Problem statement ->
Reproduce every entry precisely as written.

(Beginning of Task data)

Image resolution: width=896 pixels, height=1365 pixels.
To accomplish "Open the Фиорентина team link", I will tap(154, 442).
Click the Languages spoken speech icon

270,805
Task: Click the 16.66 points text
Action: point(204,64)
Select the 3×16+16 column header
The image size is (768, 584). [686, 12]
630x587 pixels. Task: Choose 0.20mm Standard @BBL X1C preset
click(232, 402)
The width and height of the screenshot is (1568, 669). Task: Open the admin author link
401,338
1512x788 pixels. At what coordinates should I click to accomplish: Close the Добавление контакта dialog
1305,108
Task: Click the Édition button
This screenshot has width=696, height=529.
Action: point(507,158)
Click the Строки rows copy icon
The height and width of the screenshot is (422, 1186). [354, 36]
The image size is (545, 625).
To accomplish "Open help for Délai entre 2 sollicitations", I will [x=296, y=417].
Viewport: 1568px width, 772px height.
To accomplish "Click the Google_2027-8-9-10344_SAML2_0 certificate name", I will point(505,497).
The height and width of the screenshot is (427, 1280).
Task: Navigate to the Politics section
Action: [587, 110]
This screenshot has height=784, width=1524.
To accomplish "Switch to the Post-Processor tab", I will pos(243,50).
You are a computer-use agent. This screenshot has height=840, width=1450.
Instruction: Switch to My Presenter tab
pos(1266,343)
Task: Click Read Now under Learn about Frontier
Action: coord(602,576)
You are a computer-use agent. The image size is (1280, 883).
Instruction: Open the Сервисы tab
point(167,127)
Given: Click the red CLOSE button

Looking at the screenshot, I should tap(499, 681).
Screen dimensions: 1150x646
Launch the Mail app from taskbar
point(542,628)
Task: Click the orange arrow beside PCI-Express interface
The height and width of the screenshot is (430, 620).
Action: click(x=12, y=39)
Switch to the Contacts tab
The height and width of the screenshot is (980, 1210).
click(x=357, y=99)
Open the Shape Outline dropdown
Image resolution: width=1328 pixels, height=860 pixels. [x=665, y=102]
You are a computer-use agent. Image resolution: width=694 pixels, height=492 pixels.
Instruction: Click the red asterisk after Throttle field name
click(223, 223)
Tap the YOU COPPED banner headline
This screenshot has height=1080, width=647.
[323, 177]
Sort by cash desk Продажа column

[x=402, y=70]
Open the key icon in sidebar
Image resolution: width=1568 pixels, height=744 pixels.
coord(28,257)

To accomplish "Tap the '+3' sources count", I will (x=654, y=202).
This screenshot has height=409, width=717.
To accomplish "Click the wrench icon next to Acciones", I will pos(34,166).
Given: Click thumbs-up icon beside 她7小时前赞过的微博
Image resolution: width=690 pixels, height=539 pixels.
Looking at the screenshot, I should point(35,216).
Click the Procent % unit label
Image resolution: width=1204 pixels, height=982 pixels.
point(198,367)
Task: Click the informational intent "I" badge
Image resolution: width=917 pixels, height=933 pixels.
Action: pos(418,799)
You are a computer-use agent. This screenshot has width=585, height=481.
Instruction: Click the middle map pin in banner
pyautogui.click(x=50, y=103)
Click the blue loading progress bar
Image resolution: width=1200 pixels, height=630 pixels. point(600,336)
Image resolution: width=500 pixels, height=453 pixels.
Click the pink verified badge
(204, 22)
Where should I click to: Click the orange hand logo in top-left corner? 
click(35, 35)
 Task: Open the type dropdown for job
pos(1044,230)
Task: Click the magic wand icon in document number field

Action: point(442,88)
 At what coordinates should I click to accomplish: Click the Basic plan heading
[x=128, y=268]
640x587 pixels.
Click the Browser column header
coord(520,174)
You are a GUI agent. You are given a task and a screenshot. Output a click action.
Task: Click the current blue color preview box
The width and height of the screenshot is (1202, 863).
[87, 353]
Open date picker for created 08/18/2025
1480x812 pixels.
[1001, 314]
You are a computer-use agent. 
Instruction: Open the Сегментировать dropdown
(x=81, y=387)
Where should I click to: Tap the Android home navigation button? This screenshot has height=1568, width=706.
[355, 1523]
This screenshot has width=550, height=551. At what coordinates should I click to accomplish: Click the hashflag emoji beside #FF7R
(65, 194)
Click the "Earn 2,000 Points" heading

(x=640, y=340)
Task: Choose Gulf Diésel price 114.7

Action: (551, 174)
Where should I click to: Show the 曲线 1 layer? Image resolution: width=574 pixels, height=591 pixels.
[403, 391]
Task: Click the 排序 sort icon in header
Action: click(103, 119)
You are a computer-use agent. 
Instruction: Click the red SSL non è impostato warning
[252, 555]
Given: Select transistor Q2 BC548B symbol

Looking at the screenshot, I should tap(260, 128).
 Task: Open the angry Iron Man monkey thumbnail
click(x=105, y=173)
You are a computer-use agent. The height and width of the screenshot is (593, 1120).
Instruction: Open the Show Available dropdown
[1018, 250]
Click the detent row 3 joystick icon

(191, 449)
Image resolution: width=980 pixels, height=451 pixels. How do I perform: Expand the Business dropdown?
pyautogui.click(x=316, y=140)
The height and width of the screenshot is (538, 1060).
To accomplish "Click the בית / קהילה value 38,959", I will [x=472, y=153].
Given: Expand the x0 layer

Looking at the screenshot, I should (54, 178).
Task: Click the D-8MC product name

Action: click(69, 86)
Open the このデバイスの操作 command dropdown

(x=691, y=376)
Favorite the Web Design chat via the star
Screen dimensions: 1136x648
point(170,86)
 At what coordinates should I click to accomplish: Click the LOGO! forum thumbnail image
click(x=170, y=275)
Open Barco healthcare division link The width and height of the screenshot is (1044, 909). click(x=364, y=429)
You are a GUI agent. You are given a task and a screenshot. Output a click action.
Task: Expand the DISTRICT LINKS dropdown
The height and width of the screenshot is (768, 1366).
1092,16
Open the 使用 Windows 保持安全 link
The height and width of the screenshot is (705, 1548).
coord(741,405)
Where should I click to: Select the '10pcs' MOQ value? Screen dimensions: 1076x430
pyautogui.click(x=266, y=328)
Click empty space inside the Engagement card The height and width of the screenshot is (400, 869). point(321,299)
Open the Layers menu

(End of Task data)

Task answer ->
Image resolution: width=896 pixels, height=1365 pixels.
To accomplish "Open the Фиорентина team link", I will tap(154, 442).
Click the Languages spoken speech icon

270,805
Task: Click the 16.66 points text
Action: point(204,64)
Select the 3×16+16 column header
The image size is (768, 584). [686, 12]
630x587 pixels. Task: Choose 0.20mm Standard @BBL X1C preset
click(232, 402)
The width and height of the screenshot is (1568, 669). Task: Open the admin author link
401,338
1512x788 pixels. At what coordinates should I click to accomplish: Close the Добавление контакта dialog
1305,108
Task: Click the Édition button
This screenshot has width=696, height=529.
Action: point(507,158)
Click the Строки rows copy icon
The height and width of the screenshot is (422, 1186). [354, 36]
The image size is (545, 625).
To accomplish "Open help for Délai entre 2 sollicitations", I will [x=296, y=417].
Viewport: 1568px width, 772px height.
To accomplish "Click the Google_2027-8-9-10344_SAML2_0 certificate name", I will point(505,497).
The height and width of the screenshot is (427, 1280).
Task: Navigate to the Politics section
Action: [587, 110]
This screenshot has height=784, width=1524.
To accomplish "Switch to the Post-Processor tab", I will pos(243,50).
You are a computer-use agent. This screenshot has height=840, width=1450.
Instruction: Switch to My Presenter tab
pos(1266,343)
Task: Click Read Now under Learn about Frontier
Action: coord(602,576)
You are a computer-use agent. The image size is (1280, 883).
Instruction: Open the Сервисы tab
point(167,127)
Given: Click the red CLOSE button

Looking at the screenshot, I should tap(499, 681).
Screen dimensions: 1150x646
Launch the Mail app from taskbar
point(542,628)
Task: Click the orange arrow beside PCI-Express interface
The height and width of the screenshot is (430, 620).
Action: click(x=12, y=39)
Switch to the Contacts tab
The height and width of the screenshot is (980, 1210).
click(x=357, y=99)
Open the Shape Outline dropdown
Image resolution: width=1328 pixels, height=860 pixels. [x=665, y=102]
You are a computer-use agent. Image resolution: width=694 pixels, height=492 pixels.
Instruction: Click the red asterisk after Throttle field name
click(223, 223)
Tap the YOU COPPED banner headline
This screenshot has height=1080, width=647.
[323, 177]
Sort by cash desk Продажа column

[x=402, y=70]
Open the key icon in sidebar
Image resolution: width=1568 pixels, height=744 pixels.
coord(28,257)

To accomplish "Tap the '+3' sources count", I will (x=654, y=202).
This screenshot has height=409, width=717.
To accomplish "Click the wrench icon next to Acciones", I will pos(34,166).
Given: Click thumbs-up icon beside 她7小时前赞过的微博
Image resolution: width=690 pixels, height=539 pixels.
Looking at the screenshot, I should point(35,216).
Click the Procent % unit label
Image resolution: width=1204 pixels, height=982 pixels.
point(198,367)
Task: Click the informational intent "I" badge
Image resolution: width=917 pixels, height=933 pixels.
Action: pos(418,799)
You are a computer-use agent. This screenshot has width=585, height=481.
Instruction: Click the middle map pin in banner
pyautogui.click(x=50, y=103)
Click the blue loading progress bar
Image resolution: width=1200 pixels, height=630 pixels. point(600,336)
Image resolution: width=500 pixels, height=453 pixels.
Click the pink verified badge
(204, 22)
Where should I click to: Click the orange hand logo in top-left corner? 
click(35, 35)
 Task: Open the type dropdown for job
pos(1044,230)
Task: Click the magic wand icon in document number field

Action: point(442,88)
 At what coordinates should I click to accomplish: Click the Basic plan heading
[x=128, y=268]
640x587 pixels.
Click the Browser column header
coord(520,174)
You are a GUI agent. You are given a task and a screenshot. Output a click action.
Task: Click the current blue color preview box
The width and height of the screenshot is (1202, 863).
[87, 353]
Open date picker for created 08/18/2025
1480x812 pixels.
[1001, 314]
You are a computer-use agent. 
Instruction: Open the Сегментировать dropdown
(x=81, y=387)
Where should I click to: Tap the Android home navigation button? This screenshot has height=1568, width=706.
[355, 1523]
This screenshot has width=550, height=551. At what coordinates should I click to accomplish: Click the hashflag emoji beside #FF7R
(65, 194)
Click the "Earn 2,000 Points" heading

(x=640, y=340)
Task: Choose Gulf Diésel price 114.7

Action: (551, 174)
Where should I click to: Show the 曲线 1 layer? Image resolution: width=574 pixels, height=591 pixels.
[403, 391]
Task: Click the 排序 sort icon in header
Action: click(103, 119)
You are a computer-use agent. 
Instruction: Click the red SSL non è impostato warning
[252, 555]
Given: Select transistor Q2 BC548B symbol

Looking at the screenshot, I should tap(260, 128).
 Task: Open the angry Iron Man monkey thumbnail
click(x=105, y=173)
You are a computer-use agent. The height and width of the screenshot is (593, 1120).
Instruction: Open the Show Available dropdown
[1018, 250]
Click the detent row 3 joystick icon

(191, 449)
Image resolution: width=980 pixels, height=451 pixels. How do I perform: Expand the Business dropdown?
pyautogui.click(x=316, y=140)
The height and width of the screenshot is (538, 1060).
To accomplish "Click the בית / קהילה value 38,959", I will [x=472, y=153].
Given: Expand the x0 layer

Looking at the screenshot, I should (54, 178).
Task: Click the D-8MC product name

Action: click(69, 86)
Open the このデバイスの操作 command dropdown

(x=691, y=376)
Favorite the Web Design chat via the star
Screen dimensions: 1136x648
point(170,86)
 At what coordinates should I click to accomplish: Click the LOGO! forum thumbnail image
click(x=170, y=275)
Open Barco healthcare division link The width and height of the screenshot is (1044, 909). click(x=364, y=429)
You are a GUI agent. You are given a task and a screenshot. Output a click action.
Task: Expand the DISTRICT LINKS dropdown
The height and width of the screenshot is (768, 1366).
1092,16
Open the 使用 Windows 保持安全 link
The height and width of the screenshot is (705, 1548).
coord(741,405)
Where should I click to: Select the '10pcs' MOQ value? Screen dimensions: 1076x430
pyautogui.click(x=266, y=328)
Click empty space inside the Engagement card The height and width of the screenshot is (400, 869). point(321,299)
Open the Layers menu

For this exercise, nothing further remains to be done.